Comparison of low-dose liraglutide use versus other GLP-1 receptor agonists in patients without type 2 diabetes

The objective was to compare the use of low-dose liraglutide (LD-L) (Victoza) to the other glucagon-like peptide-1 receptor agonists (GLP-1 RAs) in patients without a type 2 diabetes (T2D) diagnosis in the post approval period for high-dose liraglutide (HD-L) (Saxenda), which is not indicated for T2D. This was a retrospective, repeated cross-sectional, cohort study. Adult patients with T2D with more than 1 prescription for a GLP-1 RA in the Optum Humedica database between December 2014 and March 2016 were included. The proportions of patients without a T2D diagnosis who were prescribed L-DL versus the other GLP-1 RAs and within each cohort were computed. Logistic regression models estimated the predictive value of either treatment in those without a T2D diagnosis, controlling for multiple factors. To supplement these findings, administrative claims data were extracted from the Truven Health MarketScan database. Analyses identified 11,245 patients prescribed LD-L and 4134 patients prescribed other GLP-1 RAs. For the entire study period, Humedica data revealed that patients without T2D accounted for 2.7% of the GLP-1 RA cohort and 17.5% of the LD-L cohort.

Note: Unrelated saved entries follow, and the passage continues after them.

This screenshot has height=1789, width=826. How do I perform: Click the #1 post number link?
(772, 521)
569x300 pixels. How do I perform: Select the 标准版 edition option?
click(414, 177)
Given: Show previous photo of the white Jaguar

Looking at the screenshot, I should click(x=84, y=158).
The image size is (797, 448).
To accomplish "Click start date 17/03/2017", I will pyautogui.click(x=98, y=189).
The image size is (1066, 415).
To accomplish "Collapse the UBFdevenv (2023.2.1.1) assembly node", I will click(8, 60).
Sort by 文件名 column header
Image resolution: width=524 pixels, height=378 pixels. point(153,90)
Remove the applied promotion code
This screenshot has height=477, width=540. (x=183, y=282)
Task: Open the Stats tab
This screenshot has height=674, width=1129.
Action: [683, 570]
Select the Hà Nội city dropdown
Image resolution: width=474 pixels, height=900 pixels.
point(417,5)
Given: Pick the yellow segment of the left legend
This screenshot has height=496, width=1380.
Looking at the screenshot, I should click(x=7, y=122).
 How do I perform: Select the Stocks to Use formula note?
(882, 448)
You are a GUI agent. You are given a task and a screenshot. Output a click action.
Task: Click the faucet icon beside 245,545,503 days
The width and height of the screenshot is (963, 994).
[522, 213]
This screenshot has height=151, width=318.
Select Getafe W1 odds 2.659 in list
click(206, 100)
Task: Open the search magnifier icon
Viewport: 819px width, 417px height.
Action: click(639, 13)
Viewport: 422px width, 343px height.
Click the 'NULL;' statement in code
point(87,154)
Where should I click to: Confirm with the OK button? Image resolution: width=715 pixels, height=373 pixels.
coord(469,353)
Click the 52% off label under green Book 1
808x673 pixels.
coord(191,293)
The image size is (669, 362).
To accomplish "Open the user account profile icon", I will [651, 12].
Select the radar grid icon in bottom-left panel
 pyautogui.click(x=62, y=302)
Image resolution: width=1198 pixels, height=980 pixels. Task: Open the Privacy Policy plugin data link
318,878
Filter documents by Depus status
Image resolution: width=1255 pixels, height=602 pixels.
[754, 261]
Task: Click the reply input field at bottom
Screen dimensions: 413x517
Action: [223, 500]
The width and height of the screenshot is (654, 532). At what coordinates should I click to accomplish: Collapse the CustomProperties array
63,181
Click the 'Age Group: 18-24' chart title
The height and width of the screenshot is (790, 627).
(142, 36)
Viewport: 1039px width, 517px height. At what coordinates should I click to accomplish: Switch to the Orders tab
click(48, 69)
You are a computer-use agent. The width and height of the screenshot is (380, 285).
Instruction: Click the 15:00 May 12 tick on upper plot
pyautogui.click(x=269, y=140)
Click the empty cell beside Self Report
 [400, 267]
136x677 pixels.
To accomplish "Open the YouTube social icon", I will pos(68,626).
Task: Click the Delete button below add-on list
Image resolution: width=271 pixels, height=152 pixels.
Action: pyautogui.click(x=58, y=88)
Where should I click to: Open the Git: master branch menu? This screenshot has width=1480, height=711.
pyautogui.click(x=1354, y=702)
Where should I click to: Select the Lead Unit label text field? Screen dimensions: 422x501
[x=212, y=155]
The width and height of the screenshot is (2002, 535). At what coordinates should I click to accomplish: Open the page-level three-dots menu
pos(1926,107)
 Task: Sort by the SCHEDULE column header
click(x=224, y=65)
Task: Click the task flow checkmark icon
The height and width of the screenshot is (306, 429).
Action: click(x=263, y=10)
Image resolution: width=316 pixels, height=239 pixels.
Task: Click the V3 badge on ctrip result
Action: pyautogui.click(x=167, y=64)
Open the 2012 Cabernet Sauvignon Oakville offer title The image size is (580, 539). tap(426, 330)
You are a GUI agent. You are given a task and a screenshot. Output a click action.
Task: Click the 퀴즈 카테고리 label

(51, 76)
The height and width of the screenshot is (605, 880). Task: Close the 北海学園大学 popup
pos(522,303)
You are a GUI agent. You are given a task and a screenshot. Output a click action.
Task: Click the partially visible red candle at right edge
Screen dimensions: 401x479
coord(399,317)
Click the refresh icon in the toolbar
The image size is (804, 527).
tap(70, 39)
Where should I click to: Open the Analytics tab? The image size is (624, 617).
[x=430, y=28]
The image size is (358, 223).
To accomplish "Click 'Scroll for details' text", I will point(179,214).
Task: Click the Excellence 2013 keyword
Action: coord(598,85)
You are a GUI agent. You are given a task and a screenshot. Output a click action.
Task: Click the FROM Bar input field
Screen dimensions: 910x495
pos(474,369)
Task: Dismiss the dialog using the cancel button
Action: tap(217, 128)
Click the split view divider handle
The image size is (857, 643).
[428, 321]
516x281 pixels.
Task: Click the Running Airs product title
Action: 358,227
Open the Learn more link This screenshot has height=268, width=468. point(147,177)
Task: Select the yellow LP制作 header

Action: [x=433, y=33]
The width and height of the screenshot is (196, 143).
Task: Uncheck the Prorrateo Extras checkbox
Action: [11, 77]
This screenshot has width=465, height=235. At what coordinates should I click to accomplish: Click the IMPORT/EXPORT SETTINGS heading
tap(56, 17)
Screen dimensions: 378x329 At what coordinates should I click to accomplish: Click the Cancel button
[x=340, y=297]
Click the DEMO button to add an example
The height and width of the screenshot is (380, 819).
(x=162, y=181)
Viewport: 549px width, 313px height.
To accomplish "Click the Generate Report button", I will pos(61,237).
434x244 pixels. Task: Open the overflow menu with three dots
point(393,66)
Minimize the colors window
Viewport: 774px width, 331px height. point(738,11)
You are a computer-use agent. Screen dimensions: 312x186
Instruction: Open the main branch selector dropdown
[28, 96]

Multivariable logistic regression analyses identified that patients receiving LD-L were more than 6 times likely to have no indication of T2D relative to patients taking other GLP-1 RAs. Claims data from MarketScan corroborated the Humedica results. In patients without a T2D diagnosis, LD-L use was significantly greater than that with other GLP-1 RAs within 6 months after approval of HD-L; differences persisted until the end of the study. Increased payer scrutiny of appropriate LD-L use is warranted.